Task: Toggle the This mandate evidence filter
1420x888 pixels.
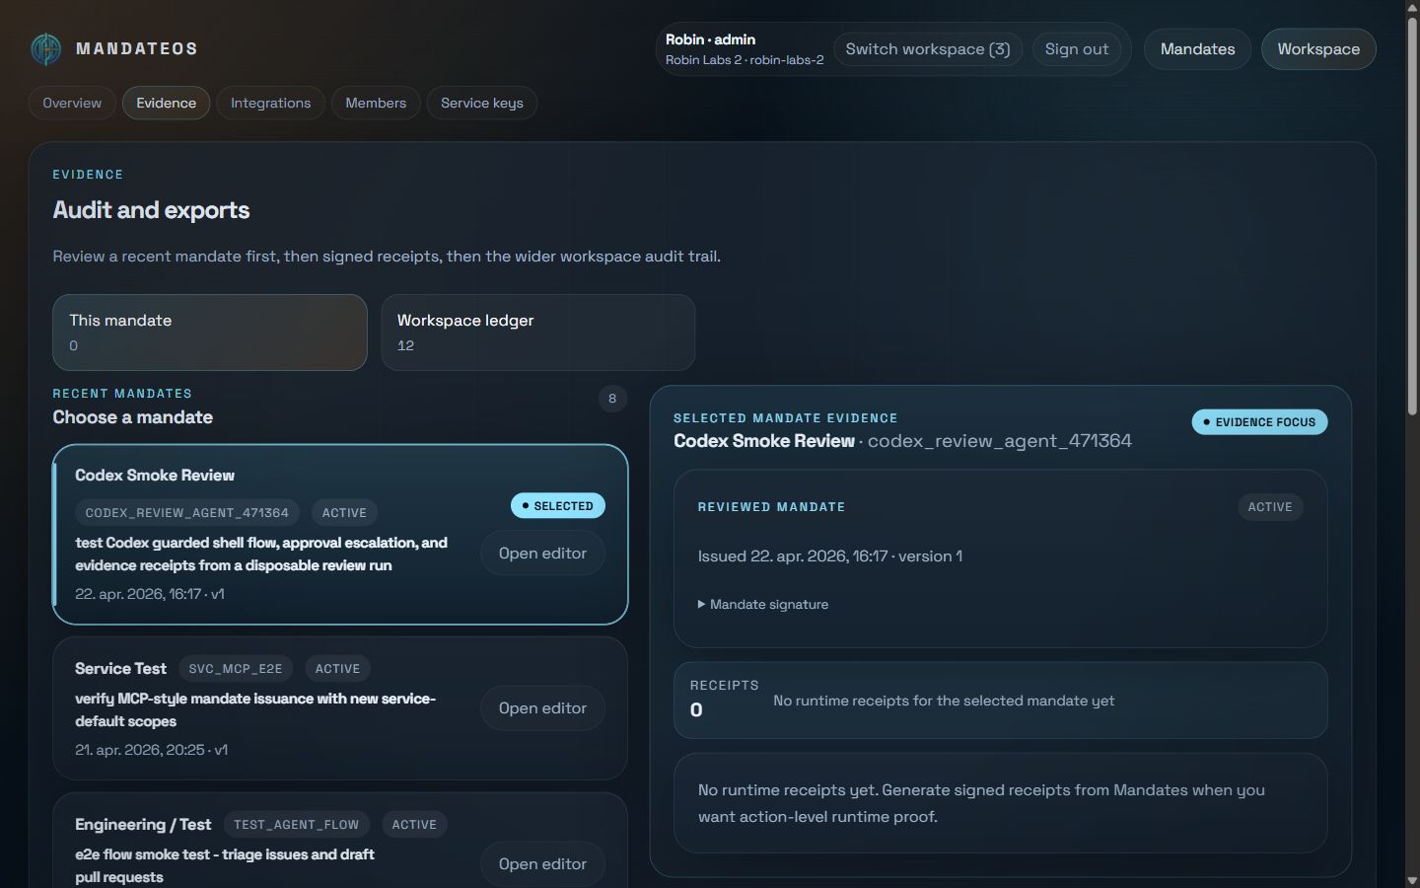Action: coord(210,333)
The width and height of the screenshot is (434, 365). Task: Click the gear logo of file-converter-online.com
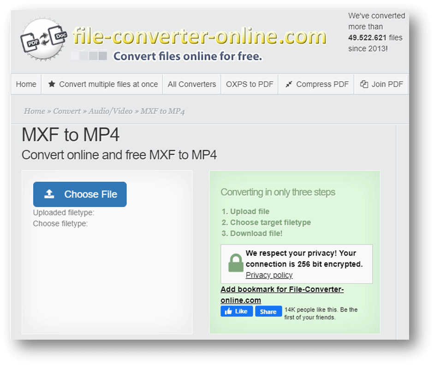44,39
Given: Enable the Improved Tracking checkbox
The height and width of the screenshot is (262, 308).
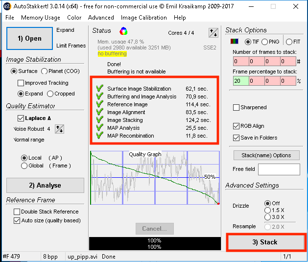Looking at the screenshot, I should click(x=21, y=83).
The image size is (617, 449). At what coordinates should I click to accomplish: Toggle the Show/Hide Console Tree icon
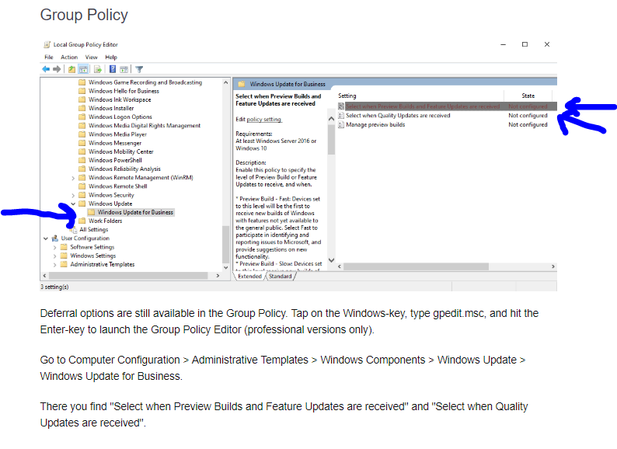point(83,69)
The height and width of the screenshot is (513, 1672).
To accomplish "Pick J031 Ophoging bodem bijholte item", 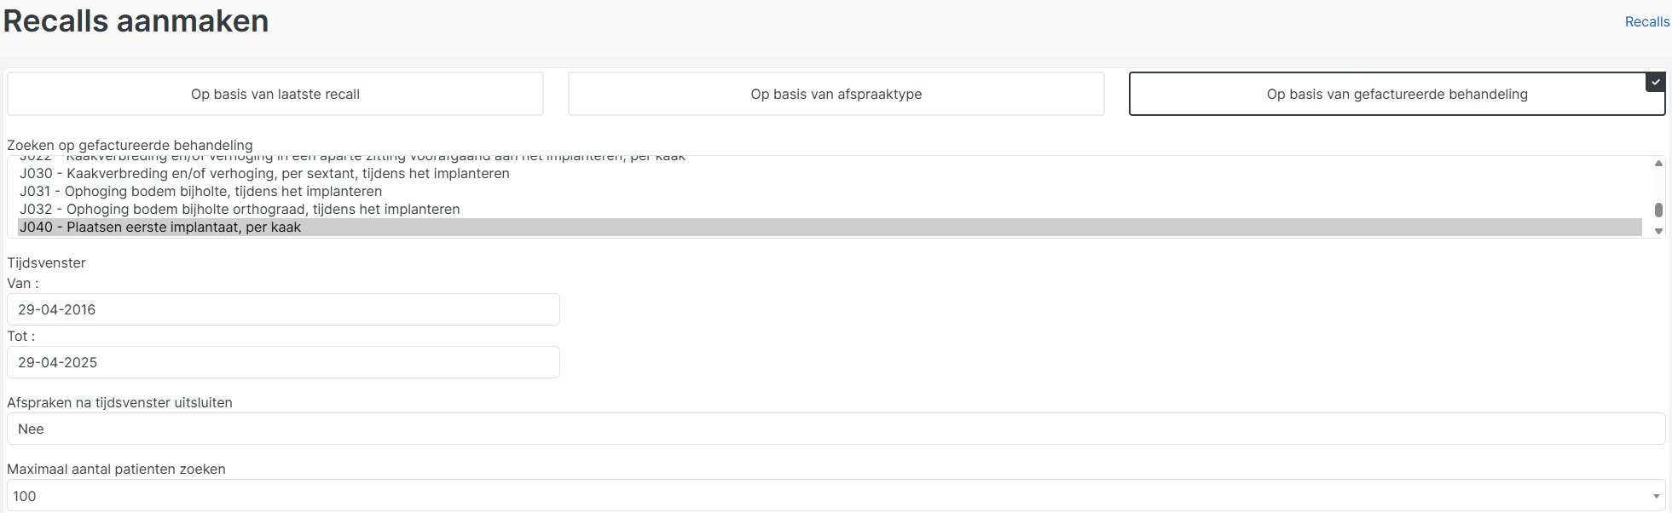I will (200, 192).
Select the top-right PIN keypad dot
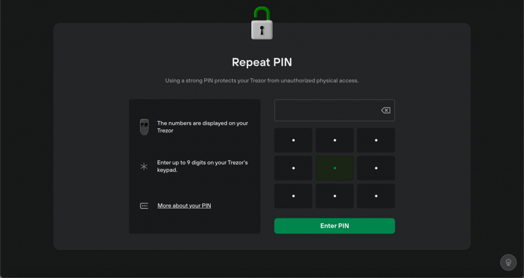Viewport: 524px width, 278px height. (x=376, y=140)
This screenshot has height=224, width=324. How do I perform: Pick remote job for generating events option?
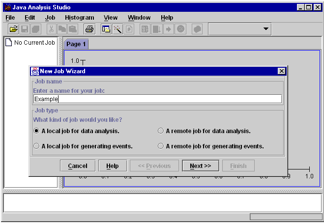pyautogui.click(x=161, y=146)
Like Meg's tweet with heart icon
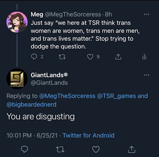The width and height of the screenshot is (159, 157). (x=90, y=57)
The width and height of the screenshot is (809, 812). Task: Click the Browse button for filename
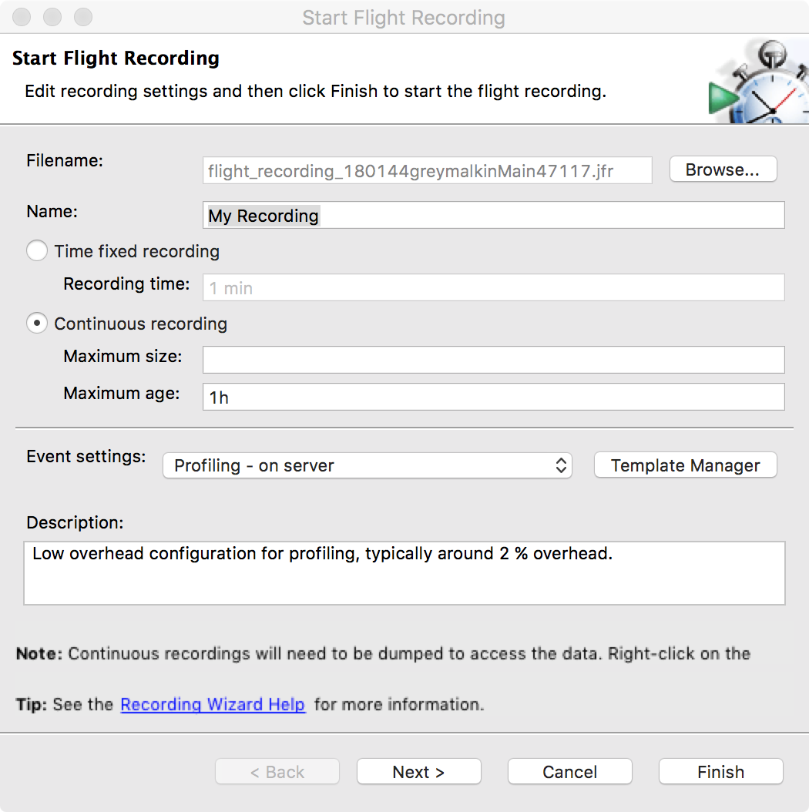723,169
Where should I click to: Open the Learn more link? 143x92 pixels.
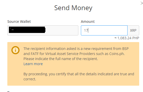(x=33, y=64)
#####
The lines to set down run from the line with "1420x888 pixels." up to and including the line with "Given: Enable the Improved Tracking checkbox" in the entries above. Reproduce them exactly, with no pictures.

1420x888 pixels.
Action: coord(210,333)
The width and height of the screenshot is (434, 365). Task: Click the gear logo of file-converter-online.com
44,39
Given: Enable the Improved Tracking checkbox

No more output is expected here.